==== Supplied text ====
An example: suppose I create a simple category file named `foo` with
just the line

    $idle > 30 ==> tag inactive

I can then dump all my arbtt samples for the past day with a command like this:

    arbtt-stats --categorizefile=foo --m=0 --filter='$sampleage
<24:00' --dump-samples

Because there are so many open windows, this produces a large amount
(26586 lines) of hard-to-read output:

    ...
    ( ) Navigator:      /r/Touhou's Favorite Arranges! Part 71:
Retribution for the Eternal Night ~ Imperishable Night : touhou -
Iceweasel
    ( ) Navigator:      Configuring the arbtt categorizer
(arbtt-stats) - Iceweasel
    ( ) evince:         ATTACHMENT02
    ( ) evince:         2009-geisler.pdf — Heart rate variability
predicts self-control in goal pursuit
    ( ) urxvt:          /home/gwern; arbtt-stats --categorizefile=foo
--m=0 --filter='$sampleage <24:00' --dump-samples
    ( ) mnemosyne:      Mnemosyne
    ( ) urxvt:          /home/gwern; 2014-09-03 13:11:45 xprop
    ( ) urxvt:          /home/gwern; 2014-09-03 13:42:17 history 1 |
cut --delimiter=' ' --fields=5-
    ( ) urxvt:          /home/gwern; 2014-09-03 13:12:21 git log -p .emacs
    (*) emacs:          emacs at elan
    ( ) urxvt:          /home/gwern; 2014-09-01 14:50:30 while true;
do cd ~/ && getmail_fetch --ssl pop.gmail.com gwern0
'ugaozoumbhwcijxb' ./mail/; done
    ( ) urxvt:
/home/gwern/blackmarket-mirrors/silkroad2-forums; 2014-08-31 23:20:10
mv /home/gwern/cookies.txt ./; http_proxy="localhost:8118" wget...
    ( ) urxvt:          /home/gwern/blackmarket-mirrors/agora;
2014-08-31 23:15:50 mv /home/gwern/cookies.txt ./;
http_proxy="localhost:8118" wget --mirror ...
    ( ) urxvt:
/home/gwern/blackmarket-mirrors/evolution-forums; 2014-08-31 23:04:10
mv ~/cookies.txt ./; http_proxy="localhost:8118" wget --mirror ...
====
The tasks:
• 1. In the arbtt walkthrough, shorten the paragraph beginning "Because there are so many open windows" to a single brief sentence that keeps its figures.
• 2. Extend the arbtt walkthrough by a short passage that picks up after its last line.
==== Provided material ====
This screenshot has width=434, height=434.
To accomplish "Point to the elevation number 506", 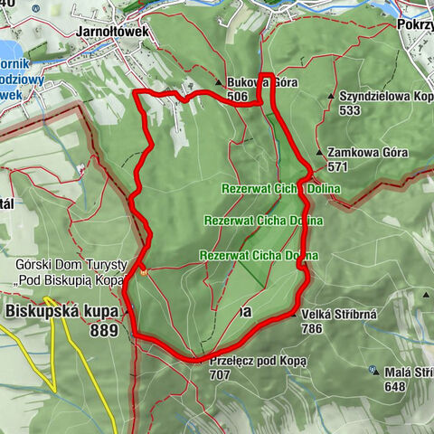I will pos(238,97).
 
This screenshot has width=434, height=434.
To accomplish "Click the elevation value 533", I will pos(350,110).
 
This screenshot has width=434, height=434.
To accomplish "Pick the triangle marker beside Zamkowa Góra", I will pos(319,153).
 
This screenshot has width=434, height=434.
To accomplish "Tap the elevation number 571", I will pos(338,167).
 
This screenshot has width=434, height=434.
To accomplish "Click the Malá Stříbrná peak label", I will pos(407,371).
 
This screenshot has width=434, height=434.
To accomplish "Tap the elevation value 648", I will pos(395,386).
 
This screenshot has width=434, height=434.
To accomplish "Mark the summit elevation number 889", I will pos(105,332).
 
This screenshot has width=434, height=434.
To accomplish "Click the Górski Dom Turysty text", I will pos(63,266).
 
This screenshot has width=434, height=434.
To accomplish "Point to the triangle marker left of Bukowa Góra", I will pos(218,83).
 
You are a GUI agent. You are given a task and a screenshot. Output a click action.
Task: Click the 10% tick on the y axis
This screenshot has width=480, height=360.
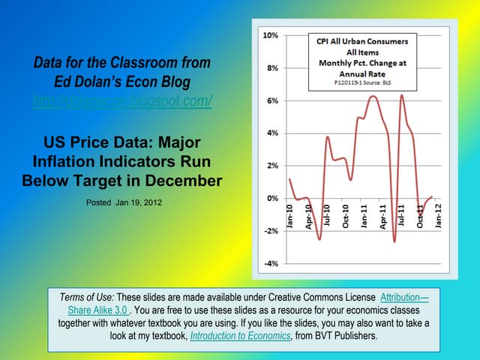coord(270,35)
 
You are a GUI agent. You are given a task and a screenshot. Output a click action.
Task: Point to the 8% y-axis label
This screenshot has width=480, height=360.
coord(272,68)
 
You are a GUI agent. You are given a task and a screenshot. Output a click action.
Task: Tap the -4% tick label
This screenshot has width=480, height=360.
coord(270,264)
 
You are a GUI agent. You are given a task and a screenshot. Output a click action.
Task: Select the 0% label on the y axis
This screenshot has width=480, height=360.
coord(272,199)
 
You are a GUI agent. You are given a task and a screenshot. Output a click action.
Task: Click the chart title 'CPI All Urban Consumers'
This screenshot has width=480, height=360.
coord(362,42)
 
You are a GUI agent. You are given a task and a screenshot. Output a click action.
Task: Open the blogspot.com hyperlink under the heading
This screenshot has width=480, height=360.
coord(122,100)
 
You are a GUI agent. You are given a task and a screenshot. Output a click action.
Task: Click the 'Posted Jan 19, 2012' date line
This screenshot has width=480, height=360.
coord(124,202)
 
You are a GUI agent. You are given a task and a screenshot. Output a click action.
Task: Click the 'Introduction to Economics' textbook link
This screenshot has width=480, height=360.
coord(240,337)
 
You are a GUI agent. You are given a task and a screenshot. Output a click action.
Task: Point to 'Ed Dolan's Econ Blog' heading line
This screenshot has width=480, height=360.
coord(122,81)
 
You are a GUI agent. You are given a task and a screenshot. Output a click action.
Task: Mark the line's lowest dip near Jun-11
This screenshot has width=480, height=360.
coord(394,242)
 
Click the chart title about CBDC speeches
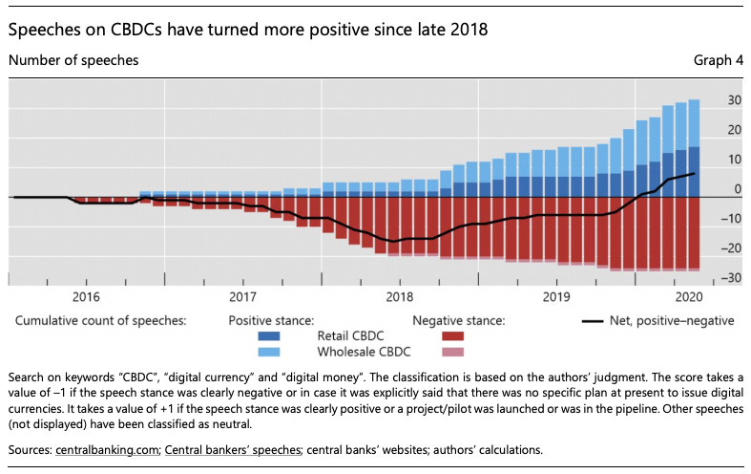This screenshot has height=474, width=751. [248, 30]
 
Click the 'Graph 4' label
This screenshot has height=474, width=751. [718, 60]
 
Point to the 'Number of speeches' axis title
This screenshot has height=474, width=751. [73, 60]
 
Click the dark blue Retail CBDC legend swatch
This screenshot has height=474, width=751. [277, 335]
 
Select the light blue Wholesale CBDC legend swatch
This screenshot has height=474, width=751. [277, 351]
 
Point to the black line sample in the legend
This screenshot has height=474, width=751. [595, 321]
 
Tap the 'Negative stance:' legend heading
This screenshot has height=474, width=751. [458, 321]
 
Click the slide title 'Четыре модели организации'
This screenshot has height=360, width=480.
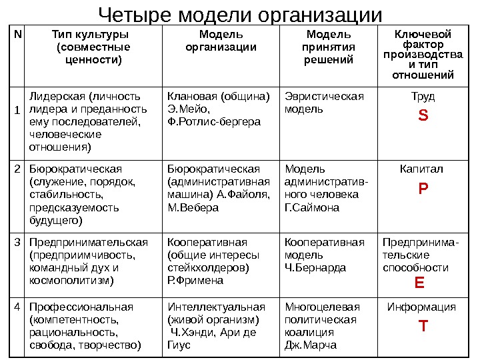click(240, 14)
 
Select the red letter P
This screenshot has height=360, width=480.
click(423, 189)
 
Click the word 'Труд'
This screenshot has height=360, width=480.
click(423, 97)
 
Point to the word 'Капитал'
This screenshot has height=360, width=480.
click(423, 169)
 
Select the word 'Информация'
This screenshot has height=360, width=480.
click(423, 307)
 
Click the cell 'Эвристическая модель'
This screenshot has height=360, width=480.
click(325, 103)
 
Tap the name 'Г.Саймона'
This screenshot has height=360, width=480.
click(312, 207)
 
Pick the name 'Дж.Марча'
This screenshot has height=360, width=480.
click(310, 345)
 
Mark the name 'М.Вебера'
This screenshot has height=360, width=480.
====
The answers:
• 1. With so many windows open, the command yields 26,586 lines of output that are hard to read.

• 2.
    ( ) puddletag:      puddletag: /home/gwern/music

Active windows are denoted by an asterisk, so I can focus & simplify
by adding a pipe like `| fgrep '(*)'`, producing more manageable
output like

    (*) urxvt:          irssi
    (*) urxvt:          irssi
    (*) urxvt:          irssi
    (*) Navigator:      Pyramid of Technology - NextNature.net - Iceweasel
    (*) Navigator:      Search results - gwern0 at gmail.com - Gmail - Iceweasel
    (*) Navigator:      [New comment] The Wrong Path -
gwern0 at gmail.com - Gmail - Iceweasel
    (*) Navigator:      Iceweasel
    (*) Navigator:      Litecoin Exchange Rate - $4.83 USD -
litecoinexchangerate.org - Iceweasel
    (*) Navigator:      PredictionBook: LiteCoin will trade at >=10
USD per ltc in 2 years, - Iceweasel
    (*) urxvt:          irssi
    (*) Navigator:      Bug#691547 closed by Mikhail Gusarov
<dottedmag at dottedmag.net> (Re: s3cmd: Man page: --default-mime-type
documentation incomplete...)
    (*) Navigator:      Bug#691547 closed by Mikhail Gusarov
<dottedmag at dottedmag.net> (Re: s3cmd: Man page: --default-mime-type
documentation incomplete...)
    (*) Navigator:      Bug#691547 closed by Mikhail Gusarov
<dottedmag at dottedmag.net> (Re: s3cmd: Man page: --default-mime-type
documentation incomplete...)
    (*) urxvt:          /home/gwern; 2014-09-02 14:25:17 man s3cmd
    (*) evince:         bayesiancausality.pdf
    (*) evince:         bayesiancausality.pdf
    (*) puddletag:      puddletag: /home/gwern/music
    (*) puddletag:      puddletag: /home/gwern/music
    (*) evince:         bayesiancausality.pdf
    (*) Navigator:      ▶ Umineko no Naku Koro ni Music Box 4 - オルガン小曲
第2億番 ハ短調 - YouTube - Iceweasel
    ...

This is better. We can see a few things: the windows all now produce
enough information to be usefully classified (Gmail can be classified
under email, irssi can be classified as IRC, the urxvt usage can
clearly be classified as programming, the PDF being read is
statistics, etc) in part because of customizations to bash/urxvt. The
duplication still impedes focus, and we don't know what's most common.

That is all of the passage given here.